In [1]:
%load_ext autoreload
%autoreload 2
%matplotlib inline
import matplotlib.pyplot as plt
import numpy as np
import random

Sampling Approaches

Direct Sampling


In [1]:

Roulette Wheel Sampling

As the store location PDF is one dimensional, a simple roulette wheel approach is efficienty for sampling. The roulette wheel builds a table by computin the cumulative density function (CDF) and assigning each discrete value in the domain an interval. Values are sampled by generating a random number from a uniform distribution and iterating through the table until the interval containing the randomly-generated number is found.


In [2]:
class RouletteWheelSampler(object):
    def __init__(self, domain, pdf):
        self._wheel = []
        end = 0.0
        for x in domain:
            end += pdf.probability(x)
            self._wheel.append((end, x))
        print end

    def sample(self):
        r = random.random()
        for end, x in self._wheel:
            if r < end:
                return x
        # we should never get here since probabilities
        # should sum to 1
        raise Exception, "Could not pick a value!"

Monte Carlo Methods

Monte Carlo methods are stochastic methods for sampling from complex probability density functions (PDFs).
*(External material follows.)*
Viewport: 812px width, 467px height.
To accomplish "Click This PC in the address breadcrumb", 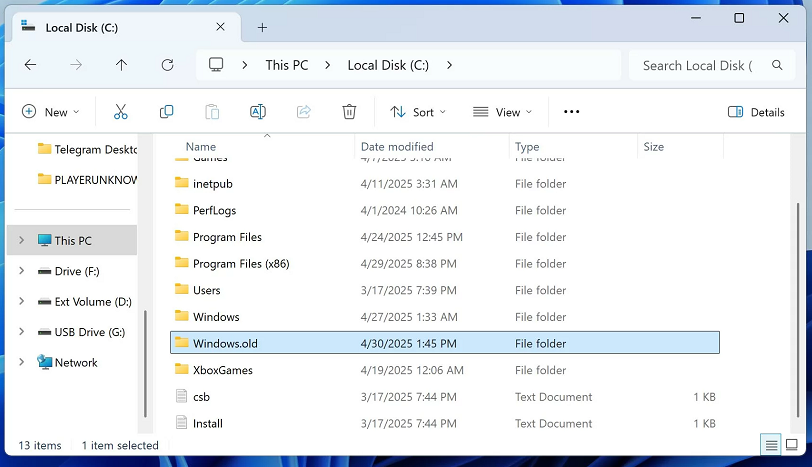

Since complex PDFs are often very difficult to sample directly,


In [3]:
class MonteCarloSampler(object):
    def __init__(self, generator, pdf):
        self.generator = generator
        self.pdf = pdf
        self.num_iter_accept = []

    def sample(self):
        num_iter = 0
        while True:
            num_iter += 1
            obj = self.generator.generate()
            prob = self.pdf.probability(obj)
            rand = random.random()
            if rand < prob:
                self.num_iter_accept.append(num_iter)
                return obj

    def sample_n(self, n):
        samples = []
        for i in xrange(n):
            samples.append(self.sample())
        return samples

    def acceptance_rate(self):
        if len(self.num_iter_accept) == 0:
            return 0.0
        return 1.0 / np.average(self.num_iter_accept)

In [4]:
class GaussianPDF(object):
	def __init__(self, mean, std_dev):
		self.mean = mean
		self.std_dev = std_dev

	def probability(self, x):
		exponent = -1.0 * np.power(x - self.mean, 2.0) / (2.0 * self.std_dev * self.std_dev)
		return np.exp(exponent) / (self.std_dev * np.sqrt(2.0 * np.pi))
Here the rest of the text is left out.